If I was buying a home now, and I was younger, I’d have done a lot more thinking about what it was I expected to be doing in 30 years. Every other home we’ve bought (2) we were in < 10 years, so I expected that when we moved here too. That’s an entirely different set of expectations. If the home is fundamentally sound, you get it painted, spiff it up and sell it. After 25+ years, almost every home needs systems replaced: water pump, septic, electric, water heater, etc.

We have:

Replaced the water heater 3 times.
Changed the heating system 2 times.
Replaced or bought 2 woodstoves.
Bought or replaced 3 refrigerators.
Bought or replace 3 sets of washers/dryers.
Replaced the well pump twice
Replaced the pressure bladder once.
Got the roofing redone.
Got the chimney pipe replaced.
Replaced the spark arrestor at the top of the chimney and flashing for the chimney/roof.

When we moved in, the home was only 6 years old, but the guy who was here had worked construction and I swear used scraps, left overs, and replaced pieces from other homes for a lot of things. And his workmanship wasn’t great either.

So, what i’d recommend? Look at the home’s systems and make a timeline of when you’d expect to replace whatever. When we bought this place, during the Bush bank/real estate recession, there were a lot of junked houses on the market and it was impossible to sell a house. Six months after we moved in, DH was let go.
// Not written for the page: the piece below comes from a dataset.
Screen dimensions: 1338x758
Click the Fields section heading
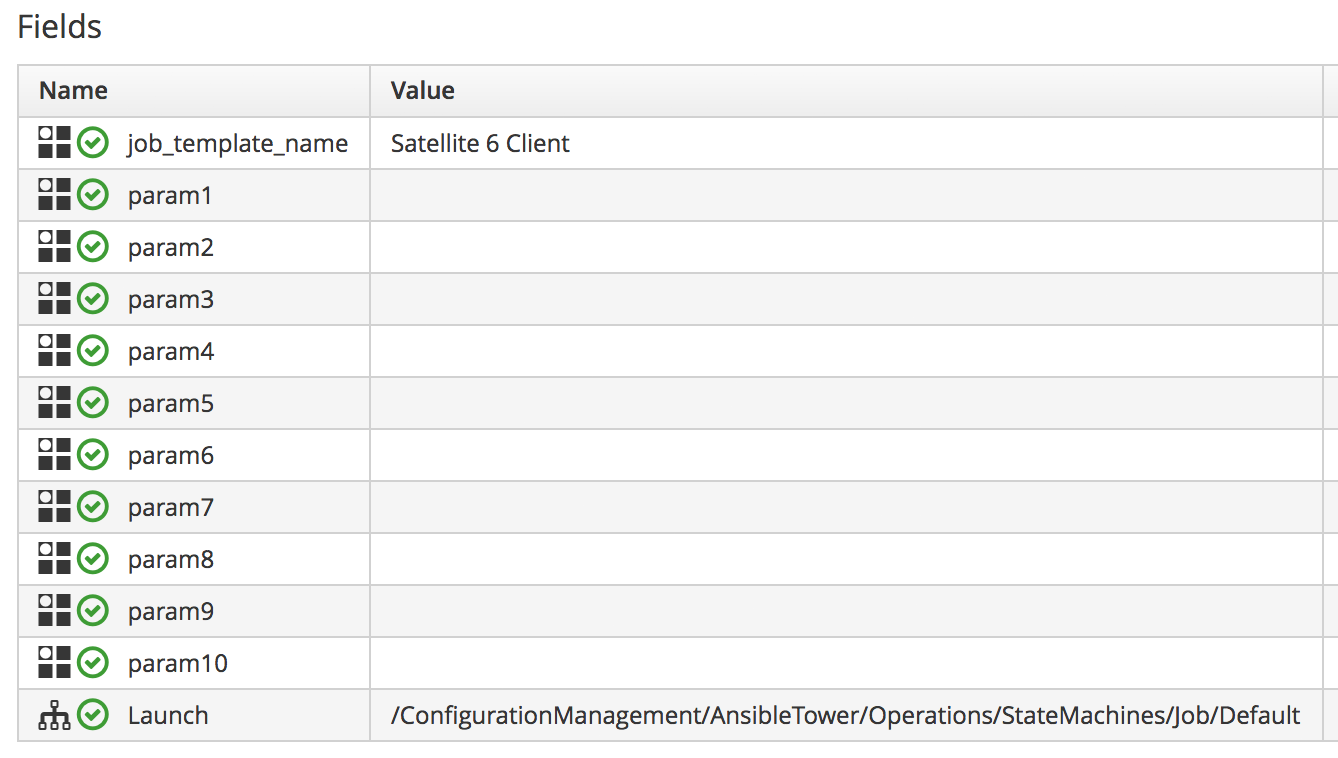tap(60, 27)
And we used savings to hang on.

None of that was expected. We didn’t have a backup plan and much of what we had planned for the future was shot down when 1) we couldn’t sell this place after he got work elsewhere and 2) the second new job he got was with a small company where the boss didn’t like running payroll, so at one point he was 3 paychecks behind.

We ate up our savings, and ran up a lot of credit card debt. It has taken us years to pay that off and then start saving again.

So, plan for the worst case, not what’s “normal” is probably my biggest suggestion. Buy less than what the bank etc. say you can afford.